__Exercise prompt__:
Repeat the entries that follow from start to finish, keeping every character.

(Stored items from a collection)
----------------------------------------
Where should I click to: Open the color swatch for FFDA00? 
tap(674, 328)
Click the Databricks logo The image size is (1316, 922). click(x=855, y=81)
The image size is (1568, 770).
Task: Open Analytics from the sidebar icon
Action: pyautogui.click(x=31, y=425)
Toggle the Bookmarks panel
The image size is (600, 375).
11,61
----------------------------------------
__Task answer__:
Where should I click to: Open the color swatch for FFDA00? 
tap(674, 328)
Click the Databricks logo The image size is (1316, 922). click(x=855, y=81)
The image size is (1568, 770).
Task: Open Analytics from the sidebar icon
Action: pyautogui.click(x=31, y=425)
Toggle the Bookmarks panel
The image size is (600, 375).
11,61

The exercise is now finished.